PROBLEM STATEMENT: Format the data below as a numbered list, starting at the line that contains "At what coordinates should I click to accomplish: Click" and ending at the last line of the data, with blank lines and pictures omitted.

>> START RECORDS PROVIDED

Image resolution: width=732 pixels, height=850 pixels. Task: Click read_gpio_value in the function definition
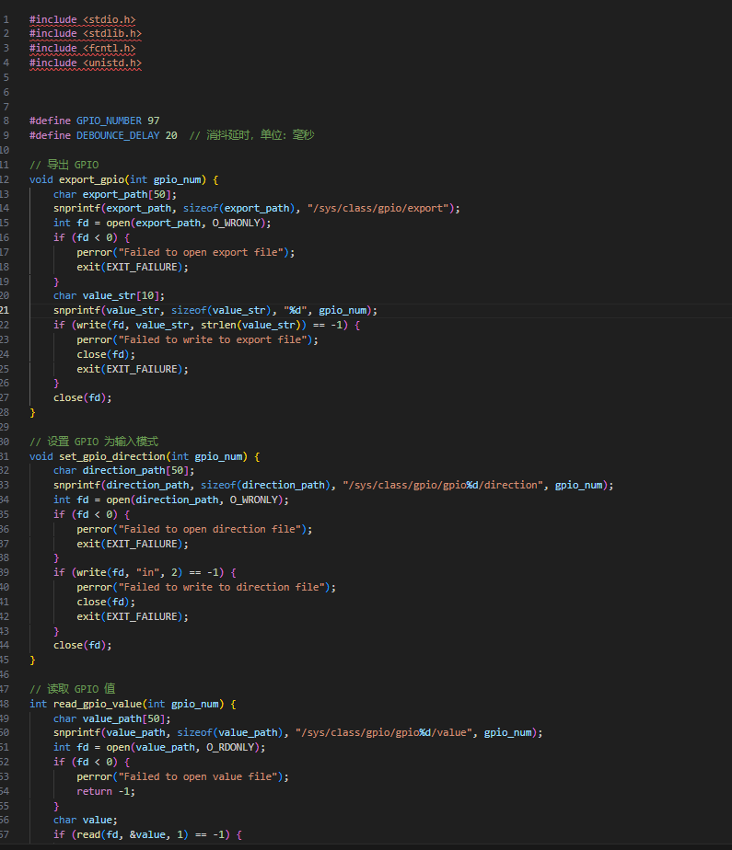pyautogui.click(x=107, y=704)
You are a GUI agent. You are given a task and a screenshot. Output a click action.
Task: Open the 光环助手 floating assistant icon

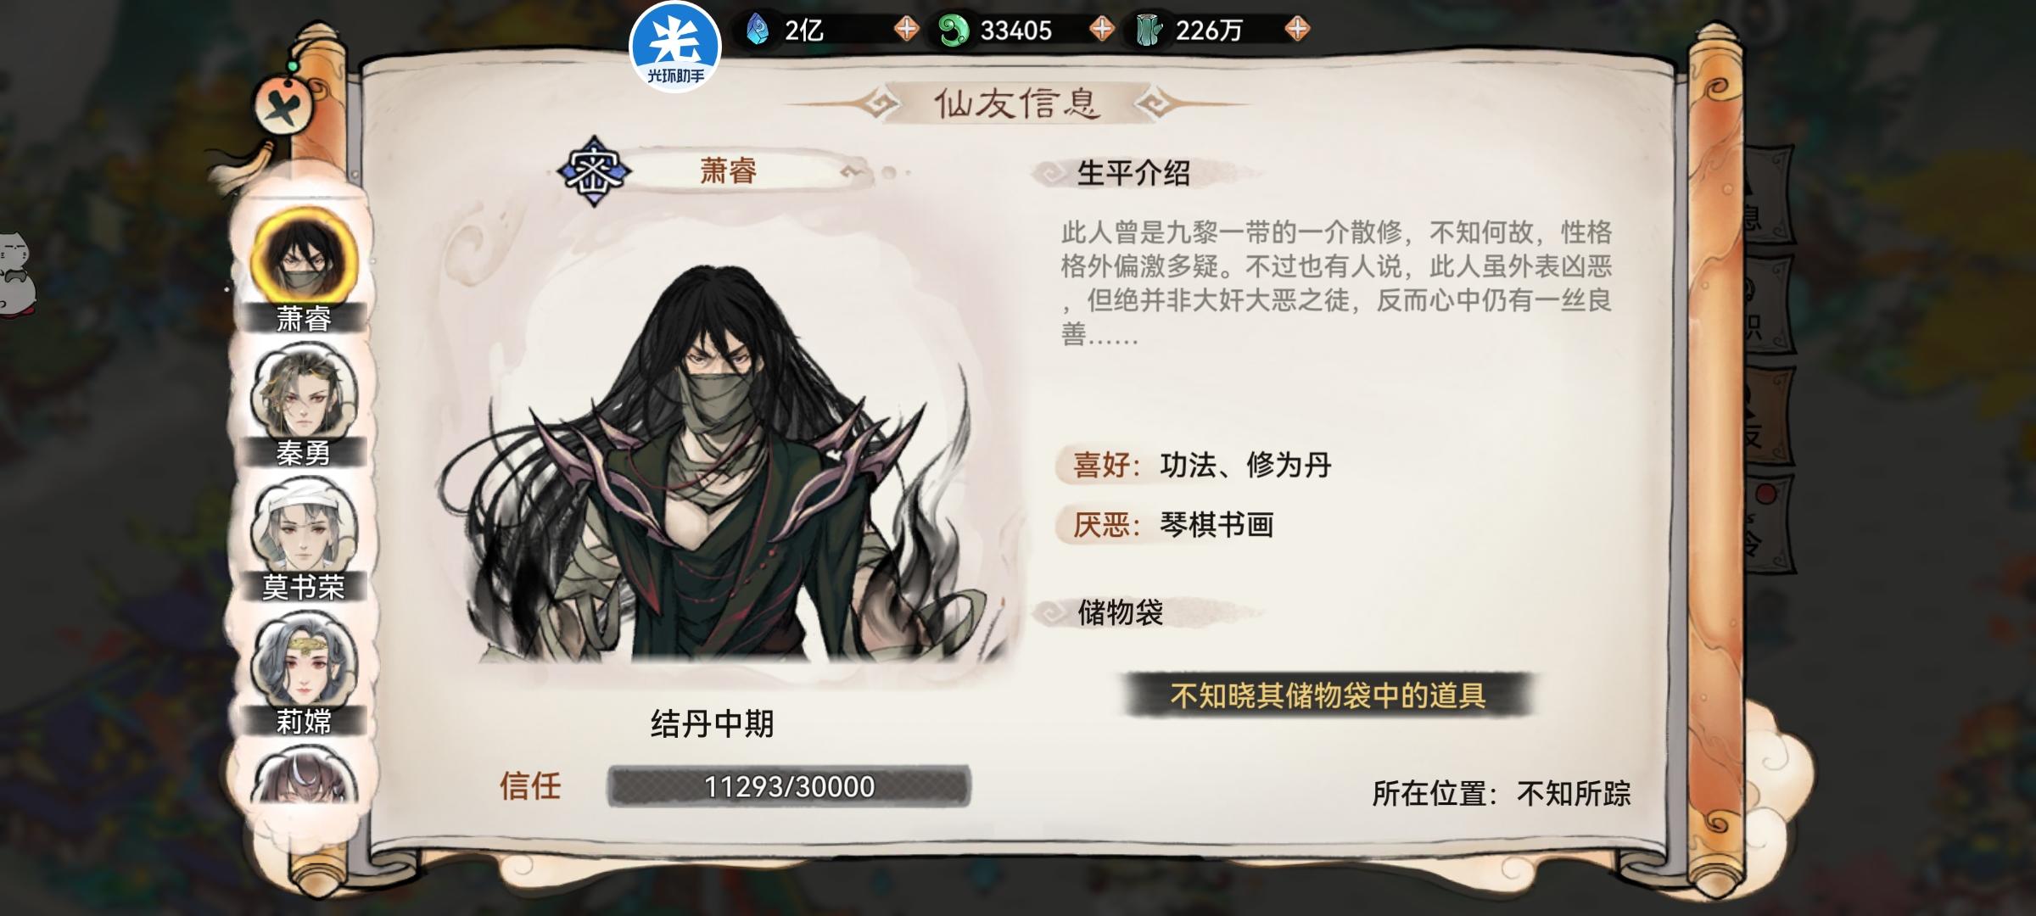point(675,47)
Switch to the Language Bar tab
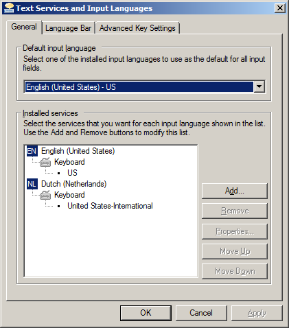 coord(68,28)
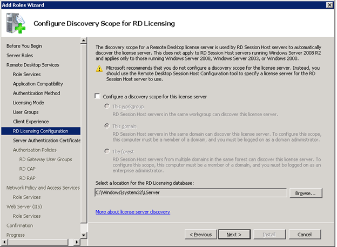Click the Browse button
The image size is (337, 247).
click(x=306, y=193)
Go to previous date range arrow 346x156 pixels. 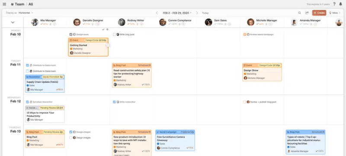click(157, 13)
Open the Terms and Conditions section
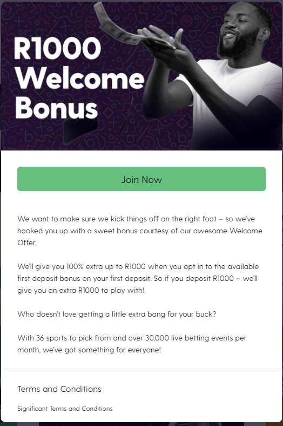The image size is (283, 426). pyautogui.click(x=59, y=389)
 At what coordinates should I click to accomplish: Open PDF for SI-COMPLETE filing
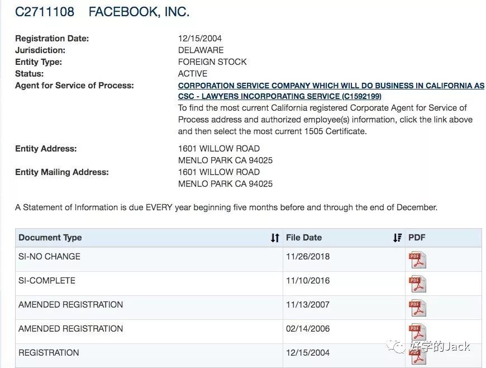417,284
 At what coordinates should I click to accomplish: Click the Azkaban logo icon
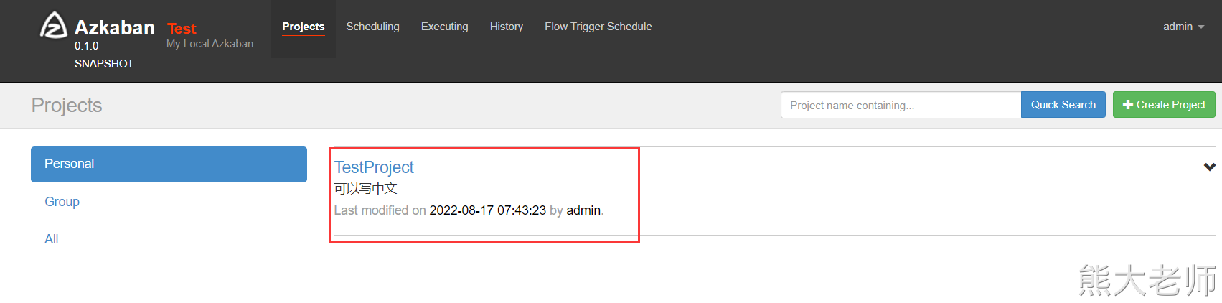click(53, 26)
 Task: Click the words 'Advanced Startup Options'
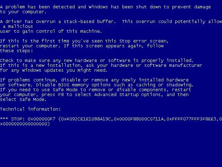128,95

>> END RECORDS PROVIDED

EXERCISE ANSWER:
1.  At what coordinates should I click to accomplish: Click the Azkaban logo icon
2. click(53, 26)
3.  Task: Click the words 'Advanced Startup Options'
4. 128,95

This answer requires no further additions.